* Exercise goal *
Output the records in the part that opens with the line containing "Task: Open the Sources - 2 list for Cardo" and closes with the line containing "Action: 567,406" as a two-column CSV with the columns text and answer, one row per record, each value in a single quoted field with line breaks replaced by spaces. Omit the pictures from the output.

+++ Task input +++

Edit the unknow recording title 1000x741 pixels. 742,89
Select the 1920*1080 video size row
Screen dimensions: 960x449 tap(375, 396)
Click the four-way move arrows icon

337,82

+++
+++ Task input +++

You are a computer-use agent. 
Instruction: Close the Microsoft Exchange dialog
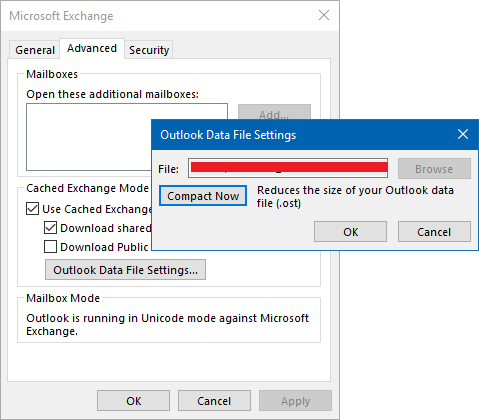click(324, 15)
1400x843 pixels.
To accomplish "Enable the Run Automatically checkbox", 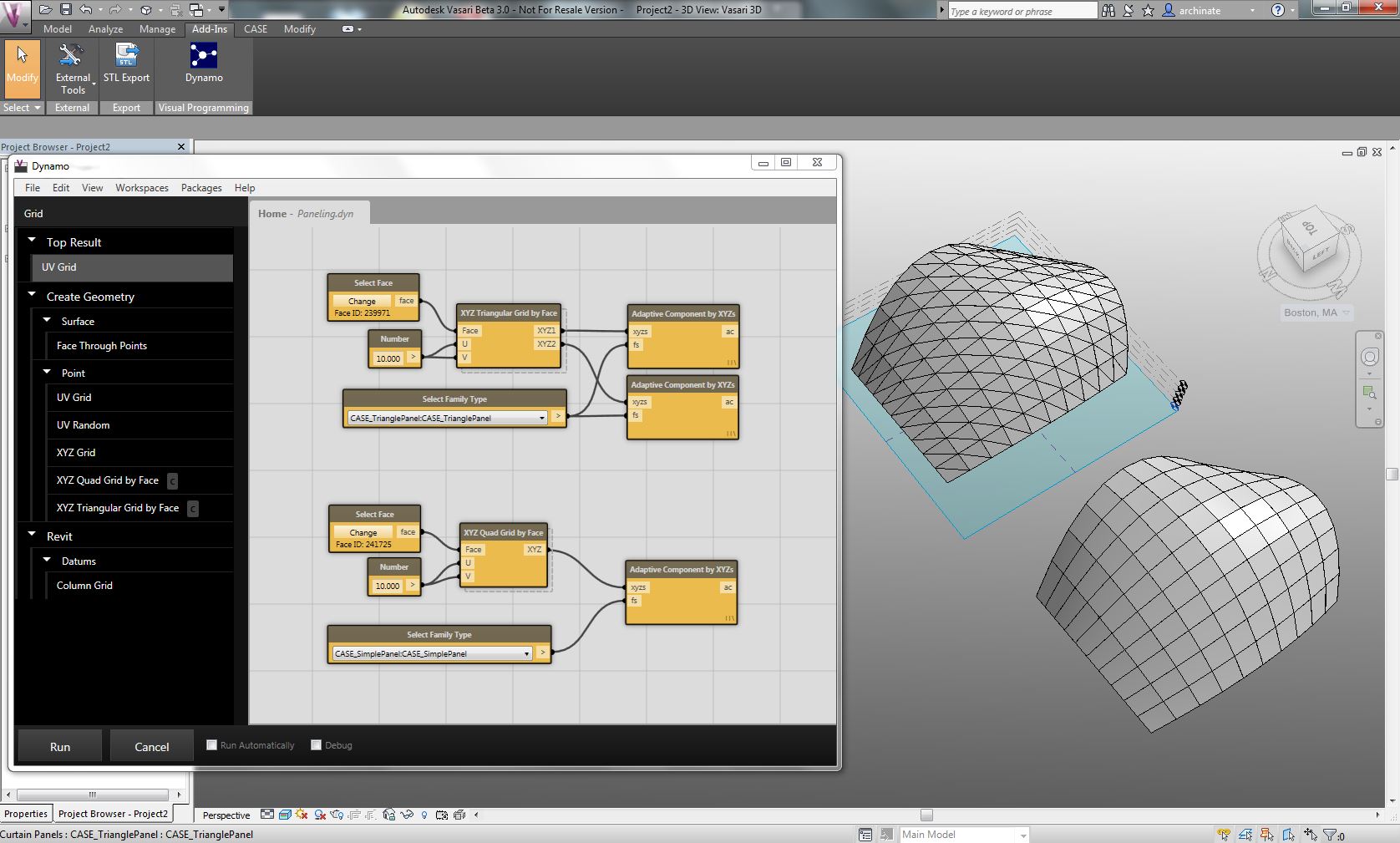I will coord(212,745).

+++
+++ Task input +++

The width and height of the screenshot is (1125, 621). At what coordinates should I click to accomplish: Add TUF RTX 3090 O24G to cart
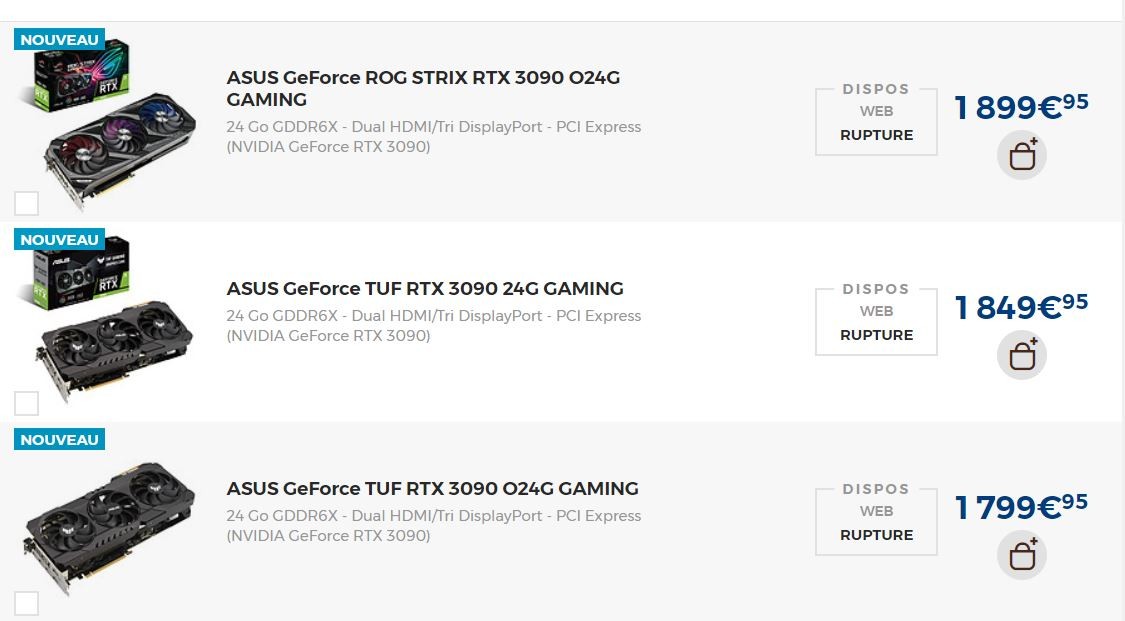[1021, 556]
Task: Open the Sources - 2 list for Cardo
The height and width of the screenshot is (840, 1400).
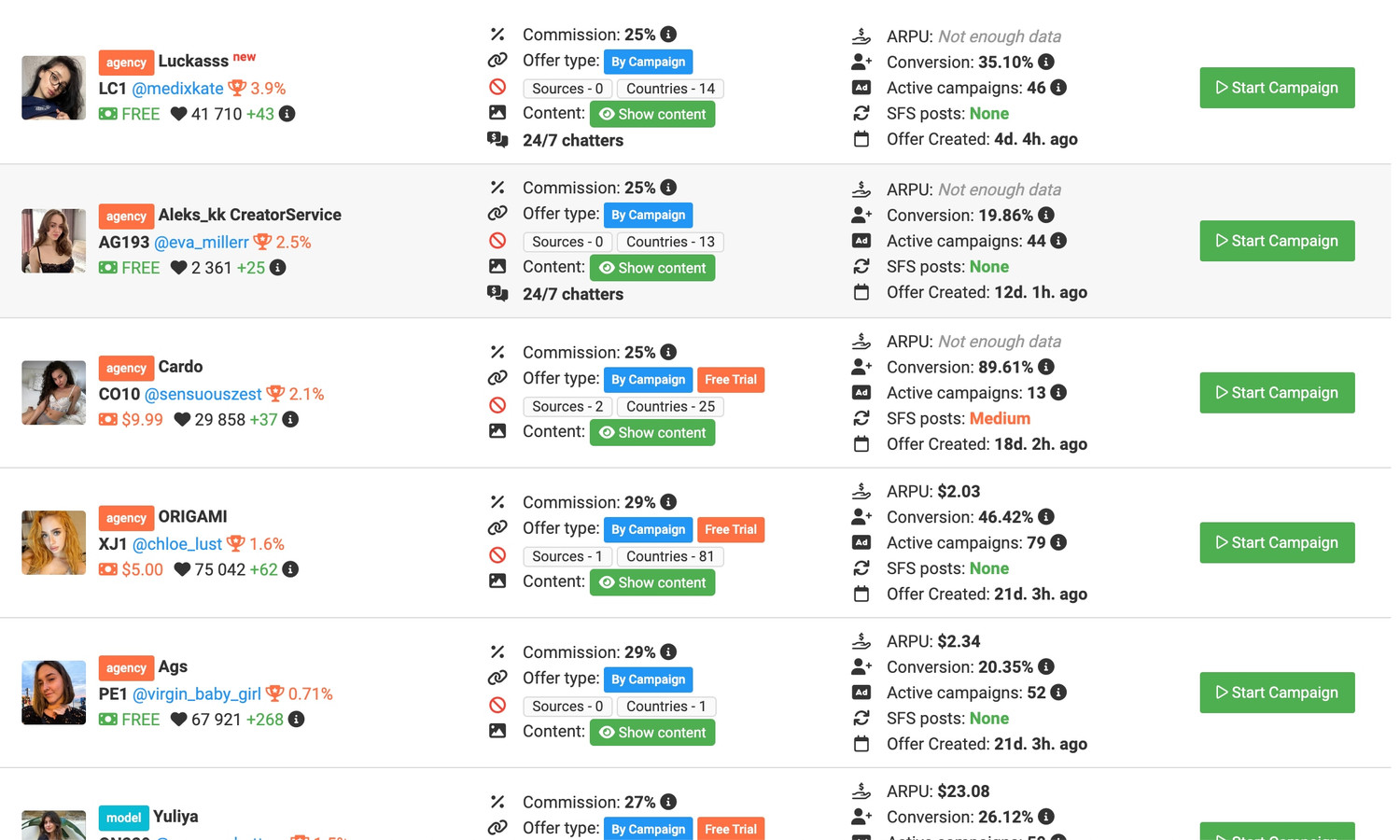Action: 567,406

+++

* Result *
text,answer
"Task: Open the Sources - 2 list for Cardo The height and width of the screenshot is (840, 1400).","Action: 567,406"